Extracted data start

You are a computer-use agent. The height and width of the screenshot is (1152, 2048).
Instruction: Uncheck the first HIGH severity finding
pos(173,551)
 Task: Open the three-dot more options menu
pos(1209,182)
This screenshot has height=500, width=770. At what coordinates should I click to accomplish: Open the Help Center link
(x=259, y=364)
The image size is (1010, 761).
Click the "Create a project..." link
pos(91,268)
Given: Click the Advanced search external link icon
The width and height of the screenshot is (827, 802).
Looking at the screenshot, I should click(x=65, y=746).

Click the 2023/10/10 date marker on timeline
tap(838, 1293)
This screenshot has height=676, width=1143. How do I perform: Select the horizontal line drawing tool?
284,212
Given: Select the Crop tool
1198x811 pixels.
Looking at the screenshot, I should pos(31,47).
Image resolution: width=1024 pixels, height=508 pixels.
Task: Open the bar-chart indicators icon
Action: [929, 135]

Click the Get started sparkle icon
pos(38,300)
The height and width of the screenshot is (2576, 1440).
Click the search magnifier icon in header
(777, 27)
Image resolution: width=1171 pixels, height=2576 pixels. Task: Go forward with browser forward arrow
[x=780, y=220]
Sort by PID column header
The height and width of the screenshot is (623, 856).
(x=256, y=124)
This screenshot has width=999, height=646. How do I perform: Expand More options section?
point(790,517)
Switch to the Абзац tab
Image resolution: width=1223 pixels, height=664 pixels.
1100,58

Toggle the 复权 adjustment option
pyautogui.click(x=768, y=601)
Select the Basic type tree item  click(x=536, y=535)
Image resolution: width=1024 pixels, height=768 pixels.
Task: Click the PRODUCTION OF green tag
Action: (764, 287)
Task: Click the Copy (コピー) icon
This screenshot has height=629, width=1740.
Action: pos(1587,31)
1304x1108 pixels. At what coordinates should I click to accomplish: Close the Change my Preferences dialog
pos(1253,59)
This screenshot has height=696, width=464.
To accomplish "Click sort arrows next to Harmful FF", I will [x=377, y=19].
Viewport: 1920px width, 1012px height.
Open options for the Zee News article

Extracted data end

Rewrite all the lines above, changing every "Select" to "Choose" and keeping everything else the same.

You are a computer-use agent. The height and width of the screenshot is (1152, 2048).
Instruction: Uncheck the first HIGH severity finding
pos(173,551)
 Task: Open the three-dot more options menu
pos(1209,182)
This screenshot has height=500, width=770. At what coordinates should I click to accomplish: Open the Help Center link
(x=259, y=364)
The image size is (1010, 761).
Click the "Create a project..." link
pos(91,268)
Given: Click the Advanced search external link icon
The width and height of the screenshot is (827, 802).
Looking at the screenshot, I should click(x=65, y=746).

Click the 2023/10/10 date marker on timeline
tap(838, 1293)
This screenshot has height=676, width=1143. How do I perform: Choose the horizontal line drawing tool?
284,212
Given: Choose the Crop tool
1198x811 pixels.
Looking at the screenshot, I should pos(31,47).
Image resolution: width=1024 pixels, height=508 pixels.
Task: Open the bar-chart indicators icon
Action: [929, 135]

Click the Get started sparkle icon
pos(38,300)
The height and width of the screenshot is (2576, 1440).
Click the search magnifier icon in header
(777, 27)
Image resolution: width=1171 pixels, height=2576 pixels. Task: Go forward with browser forward arrow
[x=780, y=220]
Sort by PID column header
The height and width of the screenshot is (623, 856).
(x=256, y=124)
This screenshot has width=999, height=646. How do I perform: Expand More options section?
point(790,517)
Switch to the Абзац tab
Image resolution: width=1223 pixels, height=664 pixels.
1100,58

Toggle the 复权 adjustment option
pyautogui.click(x=768, y=601)
Choose the Basic type tree item  click(x=536, y=535)
Image resolution: width=1024 pixels, height=768 pixels.
Task: Click the PRODUCTION OF green tag
Action: (764, 287)
Task: Click the Copy (コピー) icon
This screenshot has height=629, width=1740.
Action: pos(1587,31)
1304x1108 pixels. At what coordinates should I click to accomplish: Close the Change my Preferences dialog
pos(1253,59)
This screenshot has height=696, width=464.
To accomplish "Click sort arrows next to Harmful FF", I will [x=377, y=19].
Viewport: 1920px width, 1012px height.
Open options for the Zee News article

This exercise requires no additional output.